I suppose I can look for divide by zeros and such in the right hand side to find singularities.
However I am still stuck making a decision between RK45, Adams, and BDF for purposes of accuracy, stability, and order requirements. I might be able to pick a tolerance for any given solver, but not the solver itself.
Why is order requirement separate from accuracy?
Well, my suspicion is that people don’t do this manually. Like I don’t even know what the stability region of the CVODES BDF solver would be anyway! I’d have to spent a lot of time with an ODE book and the CVODES doc.
Also I suspect that sampling from a prior and seeing if the solver works is a more reliable method of finding problems that trying to analyze a linearization or something.
I’m more thinking outloud here than anything else. Not trying to come to any conclusion, just trying to get the puzzle pieces to fit on what an ODE workflow might look more like.
There’s also the difficulty of solving ODEs outside of Stan vs. inside of Stan. I wonder if it is difficult for people to generalize what they’ve learned about ODE solvers outside of Stan into Stan? Like do they spend all their time frustrated we haven’t documented our methods better, etc.? Or is it all fine?
\|y_n-y(t_n)\| = Ch^{p+1}y^{(p+1)} + O(h^{(p+2)}) for an order-p method, to improve accuracy one can either increase p or reduce h(stepsize).
The thread seems wondering off the topic of AM solver. Maybe we can do it in a new one. In general I’m fine with the idea of picking solver based on test runs with priors, it’s just I don’t see how it can be a robust and quantifiable process.
It comes back to Adam’s Moulton cuz me and @wds15 both tried it on non-stiff methods and it was slow, so we were missing something.
Sounds like rk45 had good stability properties on the systems we tried things on and so it was fast (and implicit method unnecessary). I don’t know how to know this beforehand.
We’ll need a better term than “stability” because it could mean several things. Anyways, in general rk45 is a method choice if one walks into the room knowing nothing about the ODE, and often our ODE are very nice and not even close to stiffness.

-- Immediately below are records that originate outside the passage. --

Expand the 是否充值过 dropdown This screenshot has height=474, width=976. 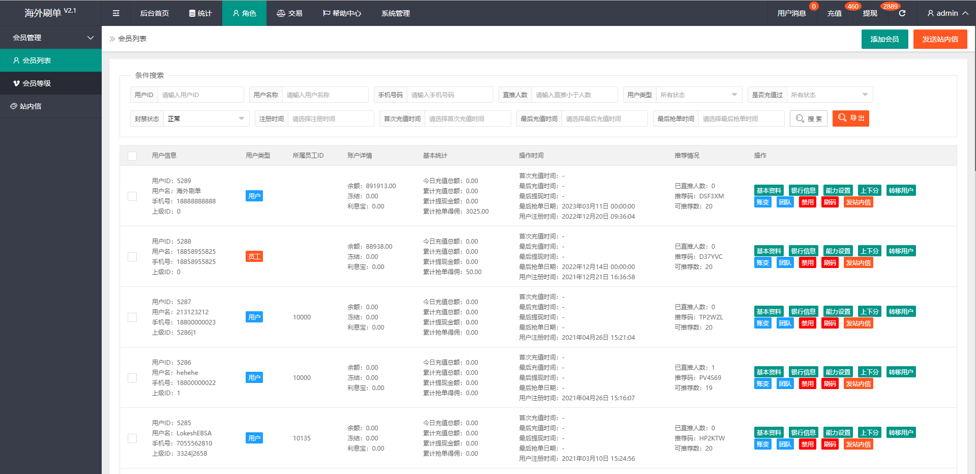click(x=829, y=95)
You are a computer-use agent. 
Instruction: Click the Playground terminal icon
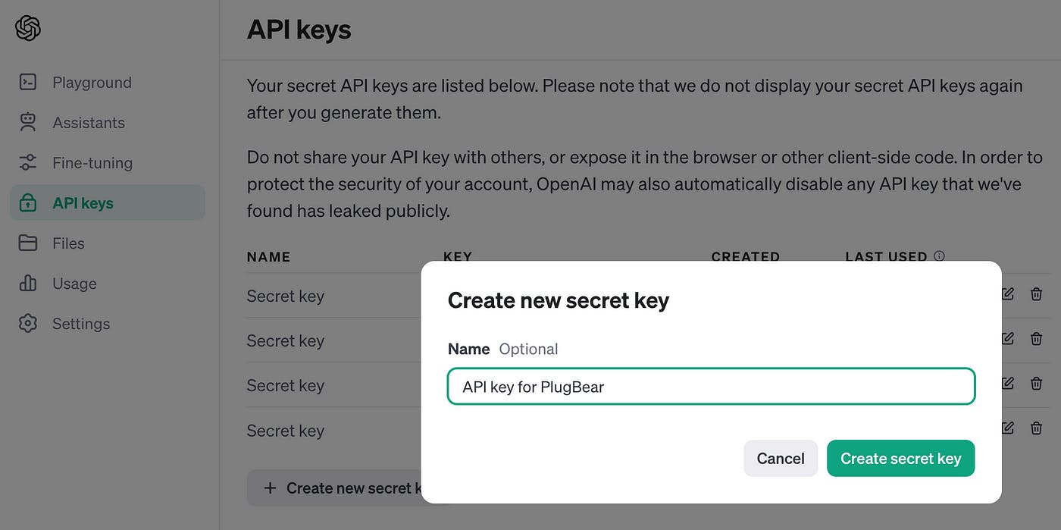click(28, 83)
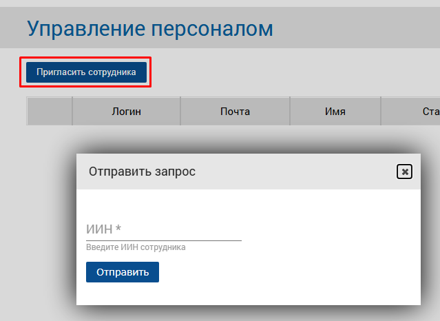Select the Имя column header
The image size is (440, 321).
click(335, 111)
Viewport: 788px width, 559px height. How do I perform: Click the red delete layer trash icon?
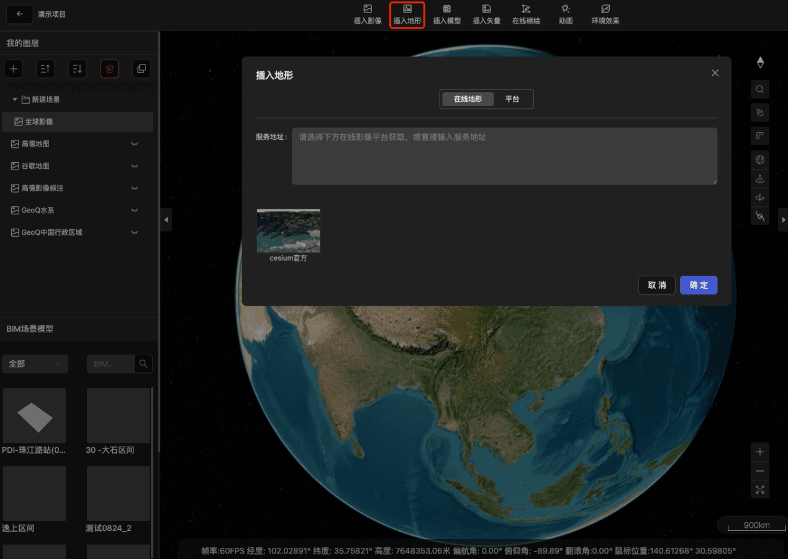pos(109,69)
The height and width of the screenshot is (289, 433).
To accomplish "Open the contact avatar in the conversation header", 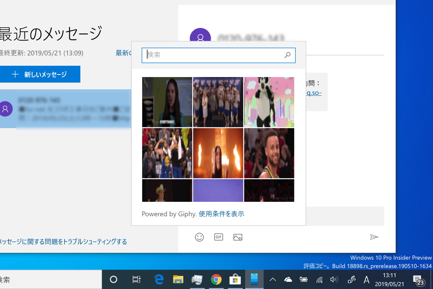I will click(x=200, y=37).
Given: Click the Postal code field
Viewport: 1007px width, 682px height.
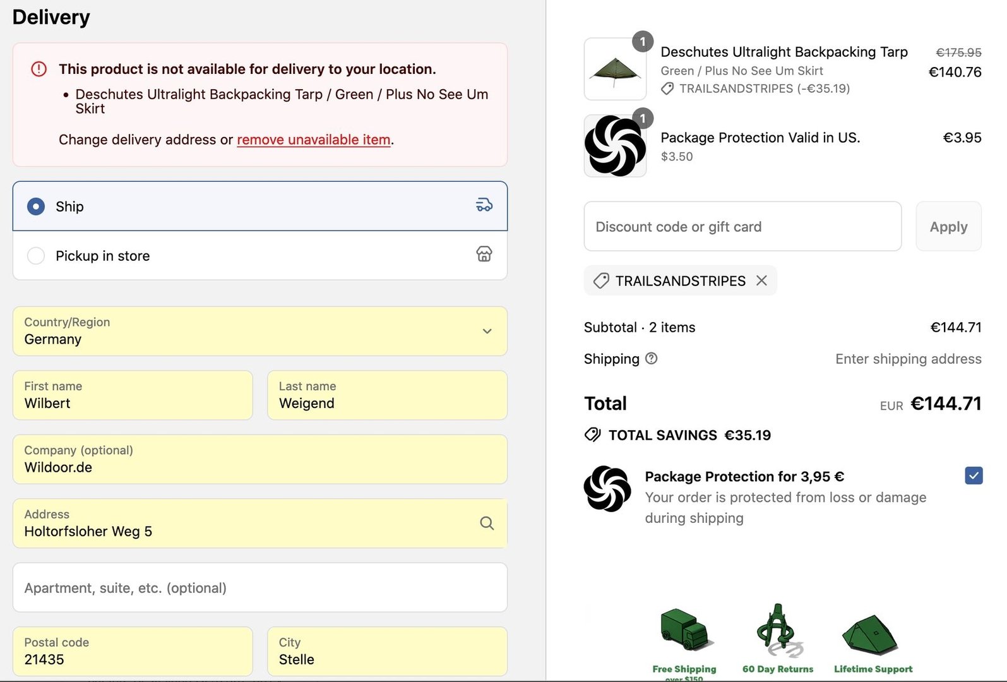Looking at the screenshot, I should tap(132, 652).
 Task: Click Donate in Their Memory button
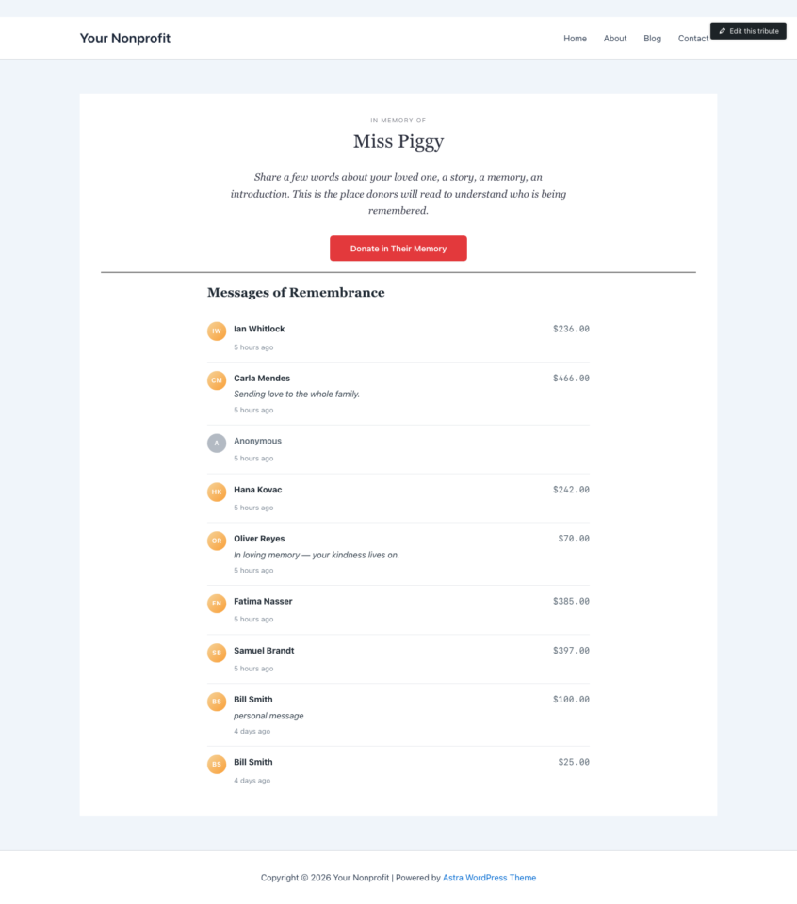(399, 249)
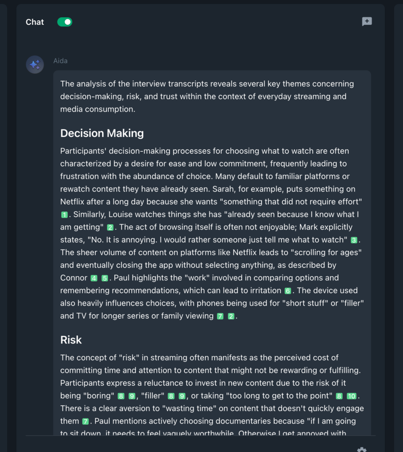The width and height of the screenshot is (403, 452).
Task: Click the "Risk" section heading
Action: pos(71,340)

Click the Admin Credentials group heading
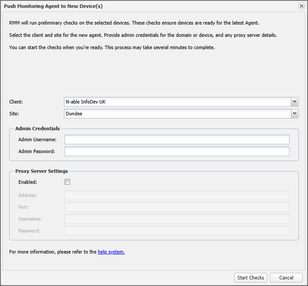(38, 129)
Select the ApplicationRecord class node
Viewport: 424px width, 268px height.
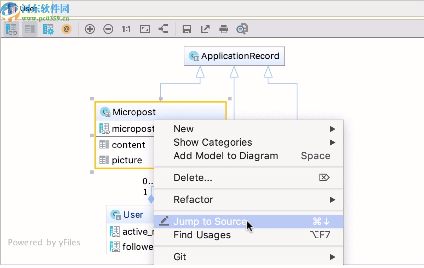tap(235, 56)
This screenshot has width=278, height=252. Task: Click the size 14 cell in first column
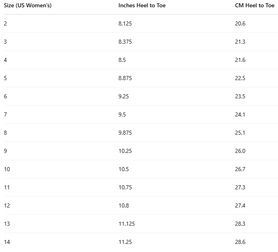pos(7,242)
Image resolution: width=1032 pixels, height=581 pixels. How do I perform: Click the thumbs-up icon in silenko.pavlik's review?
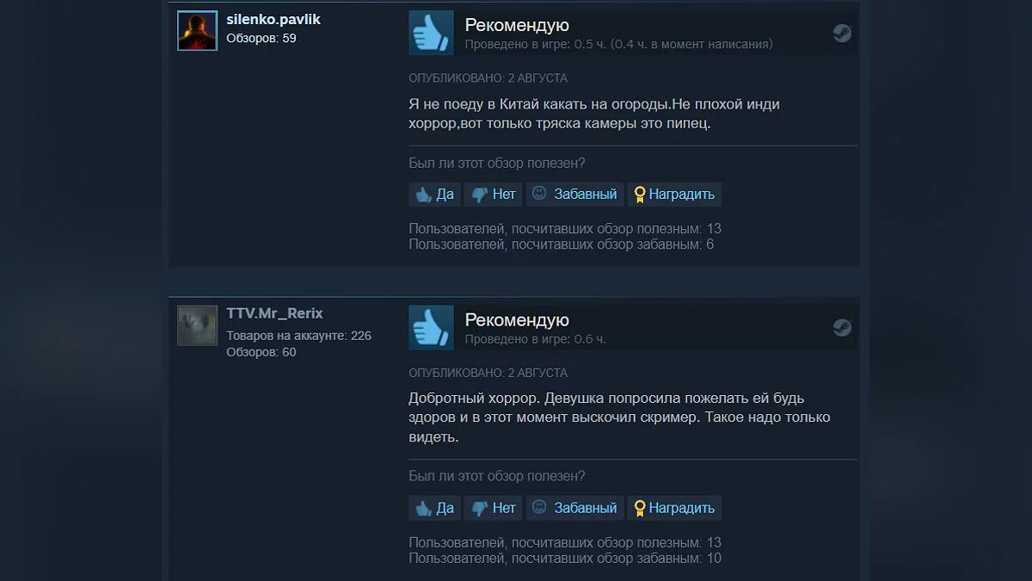(x=431, y=34)
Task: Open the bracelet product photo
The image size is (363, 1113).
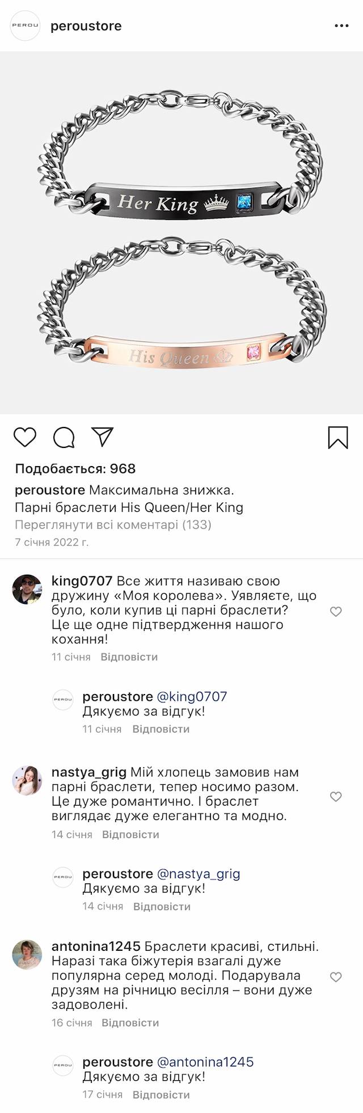Action: pyautogui.click(x=182, y=232)
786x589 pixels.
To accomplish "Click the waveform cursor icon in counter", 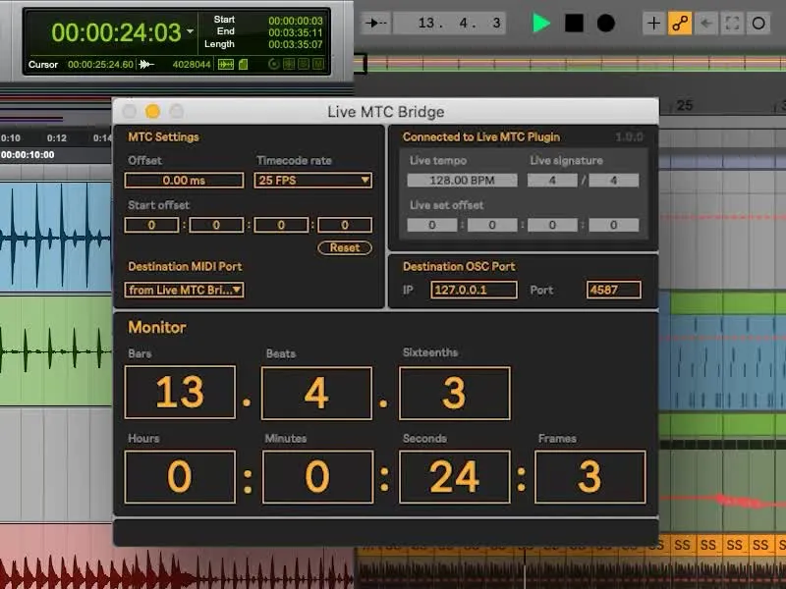I will [147, 65].
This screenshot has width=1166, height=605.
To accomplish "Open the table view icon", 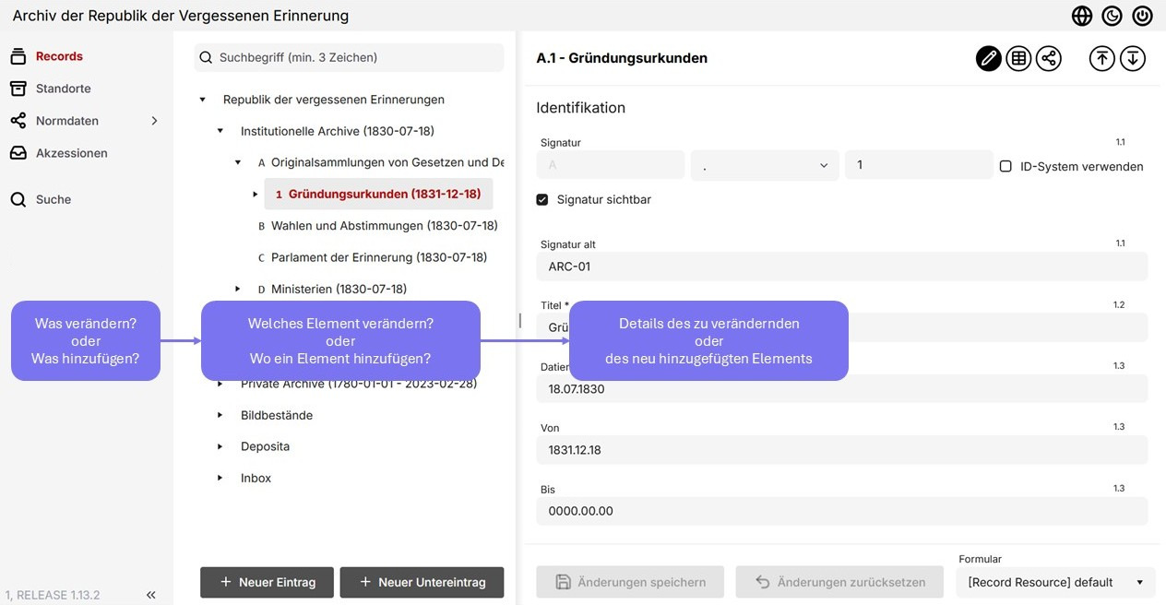I will tap(1018, 58).
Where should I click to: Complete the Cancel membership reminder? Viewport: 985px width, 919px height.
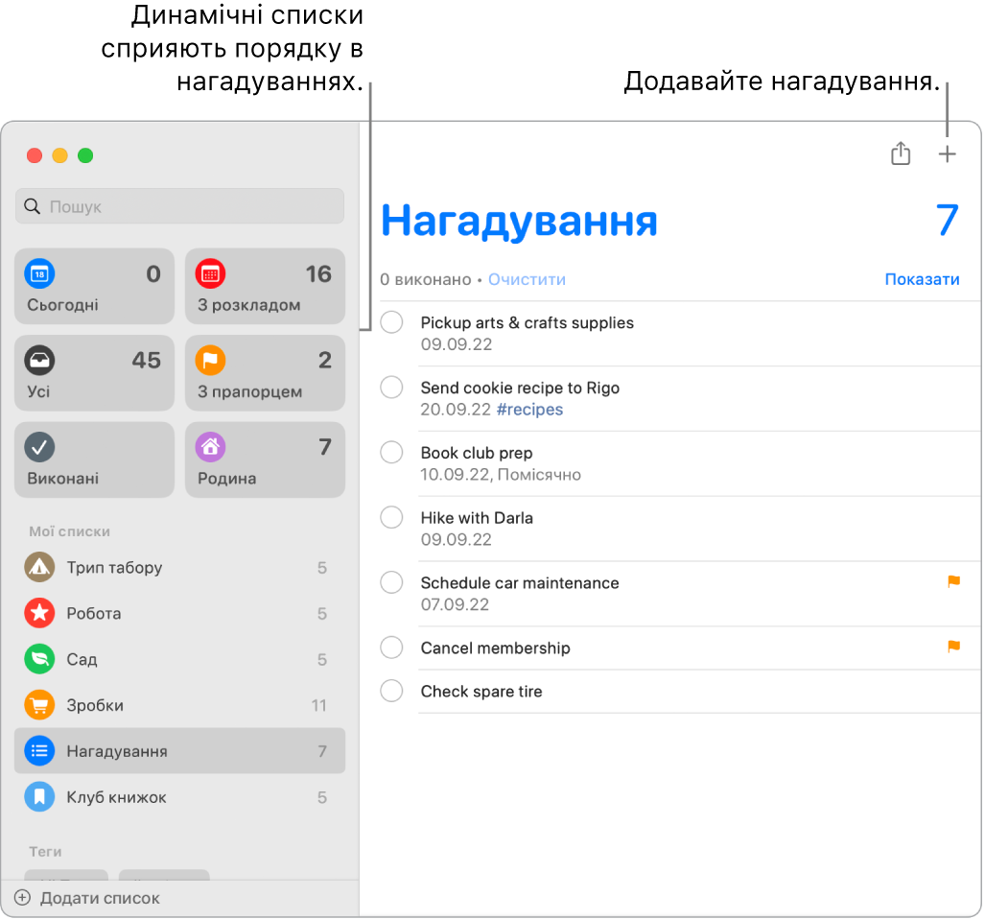(x=391, y=648)
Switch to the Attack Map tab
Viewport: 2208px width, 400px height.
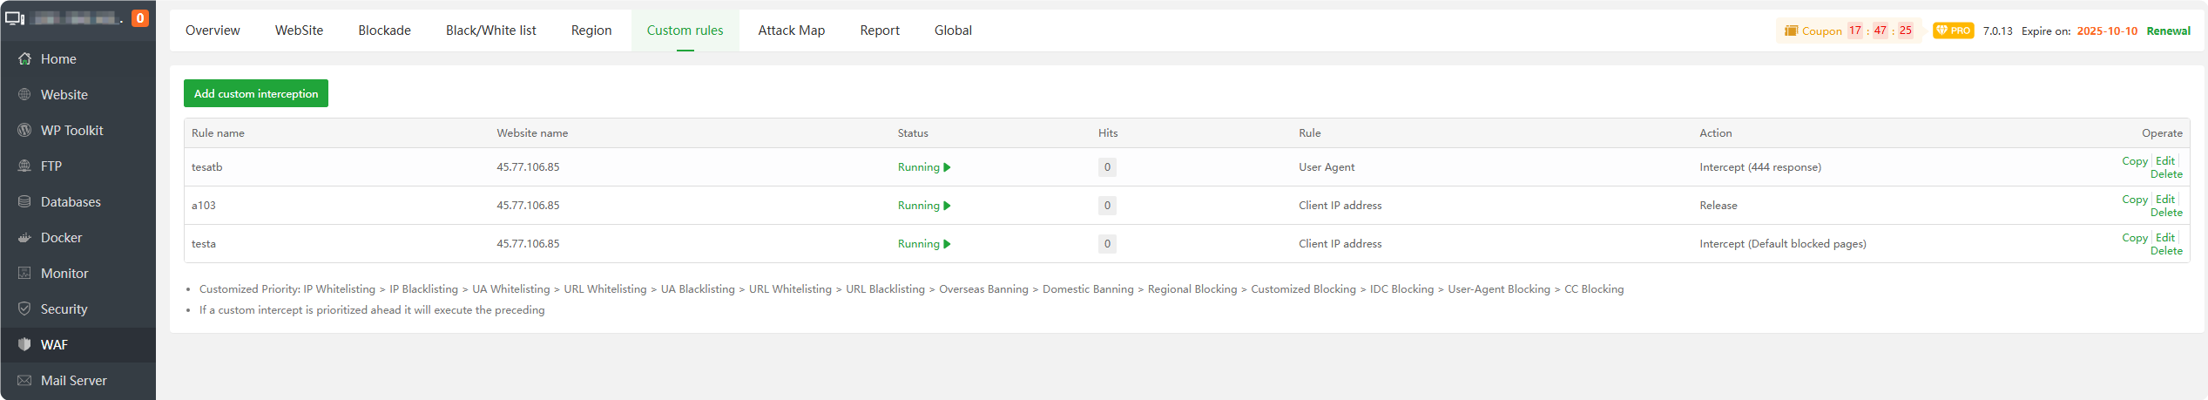coord(791,31)
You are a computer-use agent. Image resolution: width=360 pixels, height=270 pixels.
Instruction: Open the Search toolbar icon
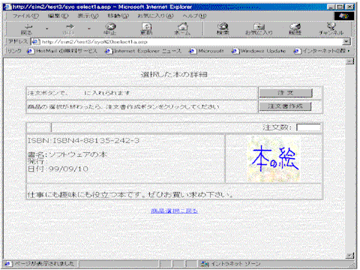tap(223, 29)
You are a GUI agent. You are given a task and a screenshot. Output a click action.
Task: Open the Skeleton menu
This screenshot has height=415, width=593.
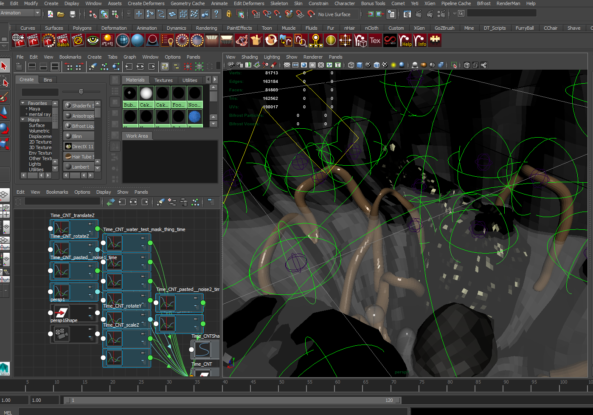coord(279,3)
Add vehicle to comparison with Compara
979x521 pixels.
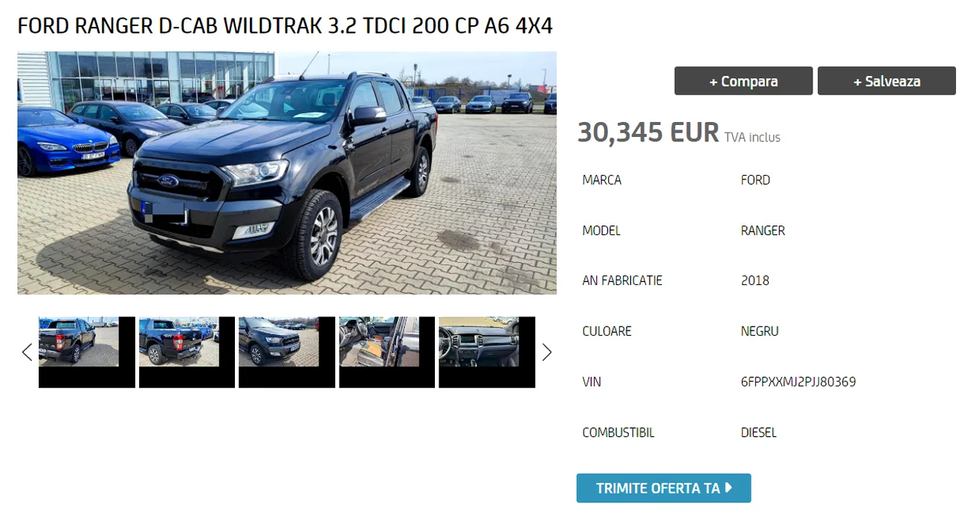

However, rk45 is not known for stability but
medium order(4/5)
relatively efficient(FSAL + local interpolation)
two orders so friendly to stepsize adjustment(auto step)
and, this is what I suspect why most users choose it
being explicit.
Now for stability, rk45 is inferior to rk23(Bogacki–Shampine) but better than Adams-Bashford(higher-order but much less stable), and I’d say if we replace rk45 with Adams-Bashford or even forward-Euler, it’s still going to be people’s favorite because these explicit methods almost always give you something(max_num_step reached! so what? increase it!).